The best teeth that Christina Warinner sees in her office are the ones with chunks of plaque as big as lima beans fixed to their enamel. Warinner is not a dentist, although she uses some of the same tools. She is an anthropologist at the University of Oklahoma, and she performs centuries-delayed dental cleanings on the likes of Vikings and Stone Age farmers to scrape up details about how humans once lived.
Fresh, sticky plaque picks up everything in the mouth, and when it hardens, it can entomb bits of plants, pollen, bacteria, starch, meat, charcoal, textile fibers, and more. As scientists have recently learned, fossilized plaque is the richest source of DNA in the archaeological record. “One of the biggest challenges with ancient DNA is not having enough material to work with,” Warinner says. Plaque eliminates that problem: it carries between 100 and 1,000 times more nucleic acids per milligram than any other known source.

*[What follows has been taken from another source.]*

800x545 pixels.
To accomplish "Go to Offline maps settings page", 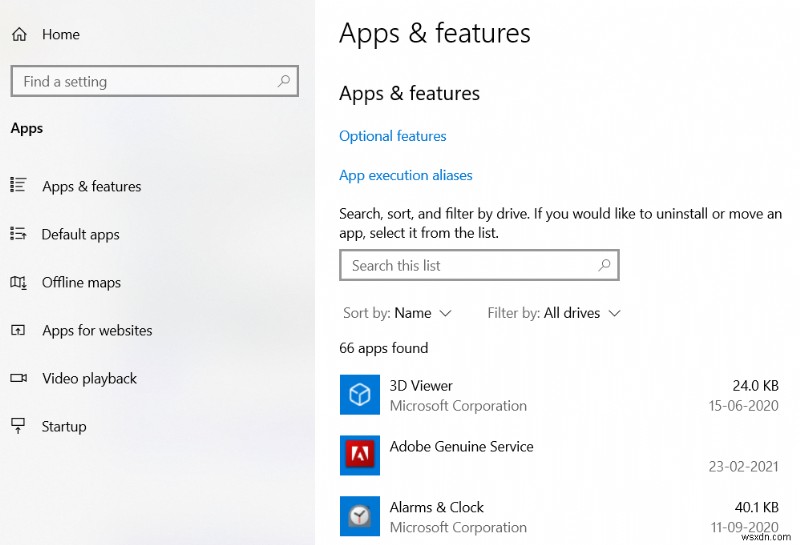I will [x=81, y=282].
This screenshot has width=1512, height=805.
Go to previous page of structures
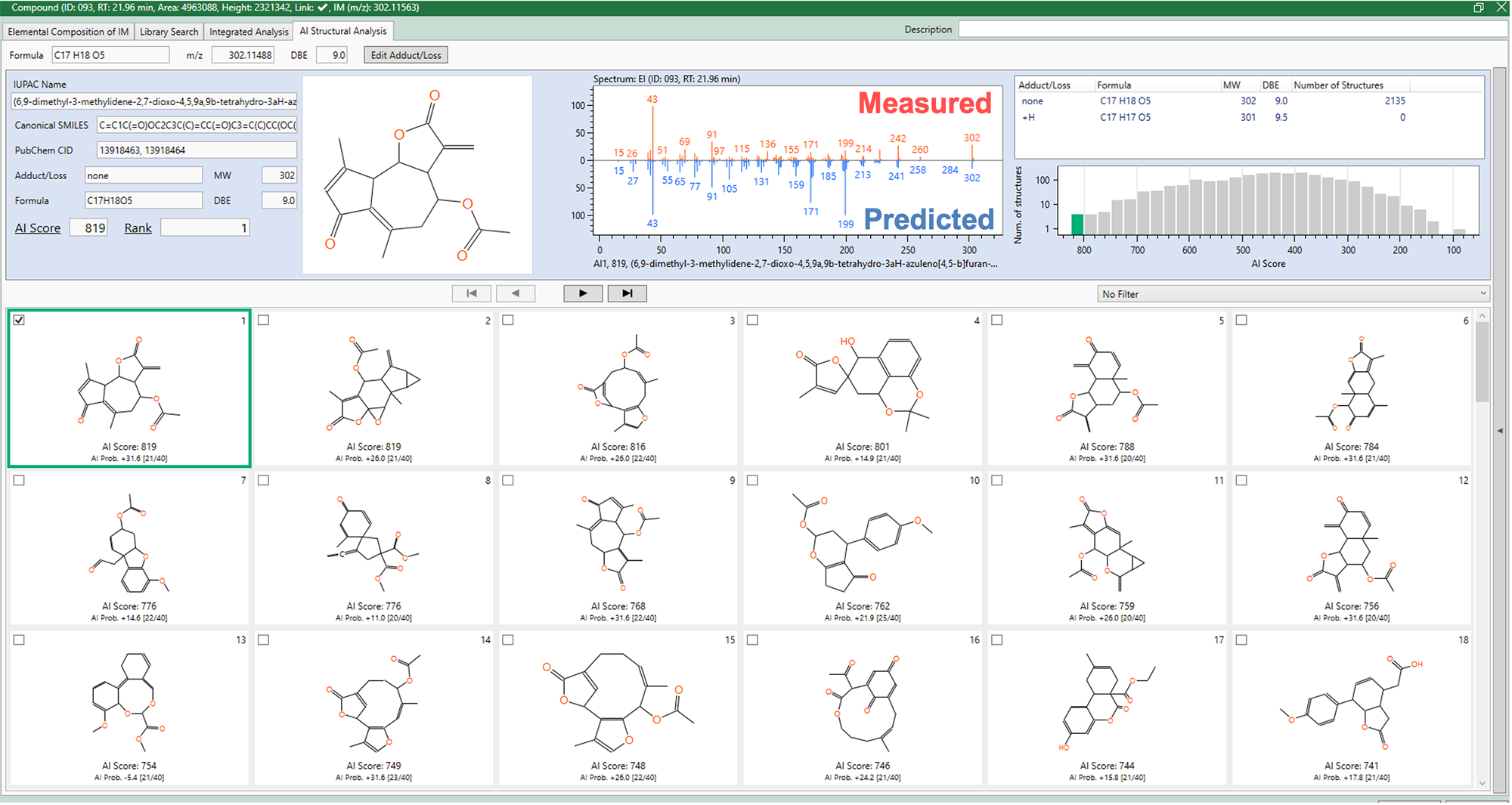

A top priority in Warinner's laboratory is to compile a DNA inventory built from the plaque found on corpses in museum collections and archaeological sites from around the world. The hunt now commences for increasingly ancient and diverse patients to find out how human health and eating habits have changed throughout history.
Three Plaque Projects
Without regular brushing and flossing, plaque fossilizes on teeth and serves as a time capsule for otherwise ephemeral bits of a person's diet. Long after a milk carton finds its way into the trash bin, for example, an extremely long-lasting and abundant milk protein called beta-lactoglobulin may remain on the drinker's teeth. Warinner's lab looks for this protein in plaque on ancient bodies to understand why many groups of humans can consume fresh milk without getting sick, even though all other mammals lack the ability to digest it after infancy. A tolerance for dairy shows up in several different cultures, but scientists debate when it first evolved in our species. Plaque analysis can reveal exactly who was drinking milk at an archaeological site and from which animal—be it a cow, or a sheep, or a camel—the liquid originated. This approach eliminates some of the ambiguity of other archaeological methods, such as searching for milk fats on ancient pottery. Last year Warinner's team found the first direct evidence for milk drinking by sequencing beta-lactoglobulin proteins in plaque dating as far back as the Bronze Age in parts of Europe and southwestern Asia. Now the researchers are examining plaque samples from the Neolithic period, when humans first domesticated animals.
Regardless of one's commitment to dental hygiene, every person harbors hundreds of species of bacteria on the surface of his or her teeth. Last year Warinner and her colleagues found that skeletons from a medieval cemetery in Germany had remarkably modern oral microbiomes despite changes in hygiene and diet over the past 1,000 years. The medieval plaque had bacteria associated with periodontitis, a common gum disease that causes teeth to fall out and occurs in nearly 50 percent of American adults today. To better understand when humans became susceptible to such dental diseases—and how they might be linked to factors such as diet, environment and culture—Warinner's lab is now scraping plaque from chompers dating all the way to the Stone Age and from humanity's closest living relatives, chimpanzees.
Filling the Holes
Bones buried in frozen ground can yield extremely well preserved genetic material. The oldest full genome sequenced so far (700,000 years old) came from a horse leg bone uncovered in permafrost in northwestern Canada. The oldest human genome (45,000 years old) to be sequenced was extracted from a femur found in Siberia. But not all biological samples are found in natural freezers. Densely mineralized plaque may be an ideal source for intact DNA both in and out of frozen areas because it is hardier than porous bones. To date, Warinner's team has reliably extracted DNA and proteins from plaque samples up to 10,000 years old. Now the scientists are working to collect genetic material from even further back in time. The oldest example of preserved plaque that Warinner knows of is more than eight million years old and was taken from a fossil of an orangutan ancestor.